親に相談しようなんてこれっポッチも考えませんでした。
次の日あたしは持っている物を全部、学校の知り合いに売りました。
それとおこずかいを持って、念願のレスポールを手に入れました。
形は学校のよりおとなしい感じでしたが、その頃はエレキギターならみんな同じようなものだと思っていました。
店の人は「店長には内緒だよ」と言って、新しい弦のセットを付けてくれました。
ギターはシャラシャラと小さく鳴きます。まだアンプは買えませんでした。
それでもまあ、家での練習にはその方が好都合ともいえます。
しばらくして弦が一本切れてしまいました。元からちょっとサビていたのです。
替え方もわからないので、学校へギターを持って行って、音楽の先生に教えてもらいました。
先生に自分から何かを質問する初めての経験でした。
そこで初めてアンプを通しての音も聞きました。
学校にあったテレキャスターに比べて、少し控えめな優しい音に逆にひかれます。
≪あたしはやんちゃ坊主のテレキャスターじゃなくて、大人なレスポールなんだ≫ そう納得しました。
先生はチューニングの仕方も教えてくれました。
基本の音が440ヘルツで、音は波で、音楽だけじゃなく、理科にもちょっとだけ存在理由がある事を学びました。
学校で習ったことはそれくらいだと思います。
ああ、あとは楽譜の読み方です。変な渦巻きや、十字架には近づきたくありませんでしたが、音符と休符くらいなら友達になれそうでした。
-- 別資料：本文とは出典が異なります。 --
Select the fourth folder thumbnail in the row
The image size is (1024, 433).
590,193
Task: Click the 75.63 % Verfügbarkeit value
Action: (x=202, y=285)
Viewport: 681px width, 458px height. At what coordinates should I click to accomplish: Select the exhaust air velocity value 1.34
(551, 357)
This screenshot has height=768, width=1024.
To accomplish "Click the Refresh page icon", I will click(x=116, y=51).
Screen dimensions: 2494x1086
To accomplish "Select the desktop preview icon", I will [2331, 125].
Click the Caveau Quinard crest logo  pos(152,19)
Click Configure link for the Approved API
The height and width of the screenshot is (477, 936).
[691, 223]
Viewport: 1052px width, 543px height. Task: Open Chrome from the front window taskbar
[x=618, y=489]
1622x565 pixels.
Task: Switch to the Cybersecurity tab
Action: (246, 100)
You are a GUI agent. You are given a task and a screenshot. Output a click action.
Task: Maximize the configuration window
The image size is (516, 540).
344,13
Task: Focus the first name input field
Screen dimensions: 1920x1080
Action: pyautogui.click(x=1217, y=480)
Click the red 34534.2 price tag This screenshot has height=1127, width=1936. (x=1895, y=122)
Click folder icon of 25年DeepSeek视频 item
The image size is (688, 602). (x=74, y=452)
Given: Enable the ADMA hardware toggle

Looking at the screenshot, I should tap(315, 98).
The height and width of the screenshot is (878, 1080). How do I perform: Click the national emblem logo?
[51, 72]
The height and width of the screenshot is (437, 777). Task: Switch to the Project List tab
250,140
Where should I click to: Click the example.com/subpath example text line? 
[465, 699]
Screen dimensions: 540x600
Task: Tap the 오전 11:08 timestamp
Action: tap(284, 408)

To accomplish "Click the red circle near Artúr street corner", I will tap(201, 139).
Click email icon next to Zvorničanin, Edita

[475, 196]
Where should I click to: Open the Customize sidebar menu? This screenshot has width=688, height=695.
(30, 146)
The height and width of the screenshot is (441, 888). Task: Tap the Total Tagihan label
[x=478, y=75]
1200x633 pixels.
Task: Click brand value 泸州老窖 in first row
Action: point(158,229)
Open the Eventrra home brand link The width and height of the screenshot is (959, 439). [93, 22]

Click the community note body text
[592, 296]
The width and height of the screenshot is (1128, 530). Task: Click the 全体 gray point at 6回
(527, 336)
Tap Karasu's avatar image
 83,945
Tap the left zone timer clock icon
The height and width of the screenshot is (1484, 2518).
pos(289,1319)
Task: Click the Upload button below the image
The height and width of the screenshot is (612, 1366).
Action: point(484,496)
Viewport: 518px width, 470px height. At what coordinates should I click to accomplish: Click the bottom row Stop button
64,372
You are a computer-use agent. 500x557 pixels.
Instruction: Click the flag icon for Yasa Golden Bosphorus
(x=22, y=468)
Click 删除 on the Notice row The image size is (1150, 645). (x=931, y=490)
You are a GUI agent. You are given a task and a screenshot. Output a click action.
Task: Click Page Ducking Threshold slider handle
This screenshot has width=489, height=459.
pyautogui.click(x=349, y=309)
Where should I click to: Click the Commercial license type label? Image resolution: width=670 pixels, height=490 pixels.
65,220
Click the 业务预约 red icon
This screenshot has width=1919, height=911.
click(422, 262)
それから1年ちょっとが経ち、ギターのコードやちょっとしたフレーズは弾けるようになっていました。
アンプも買いました。
音楽の志向も固まってきて、雑誌の広告を見て、ハードロックにはテレキャスターだったんじゃないかとも思いましたが、今持っている、どこのメーカーかもよくわからないギターにも愛着がありました。
買い物ついでに楽器屋に行くことも増えました。
顔を覚えられると、店の人が商品をアンプにつながせてくれるようになります。
今は絶対に買えないけど、そこのギターは音のクリアさと、伸びが違います。まあ、使っているアンプも違います。
「熱心だね」声をかけられました。
大学生くらいでしょうか、全身まっ黒な服を着たお兄さんでした。
「珍しいね、君たちくらいだとあっちだと思ってたよ」テレキャスターを指差します。
「たしかにね、あっちの方がハードロックっぽいよね」
「まあ、それがすべてじゃないけどね。きみ、時間ある?」急に言います。
「まあ、あるけど」そう言ってからしまったと思いました。変なキャッチかもしれません。
「この奥が貸しスタジオになってるんだ。仲間が練習に来られなくてキャンセルに来たんだけど、キャンセル料を取られるよりどうだい、一緒に中でやらないか」
「お兄さんもギター?」
「俺はベースだよ」ニコッと笑います。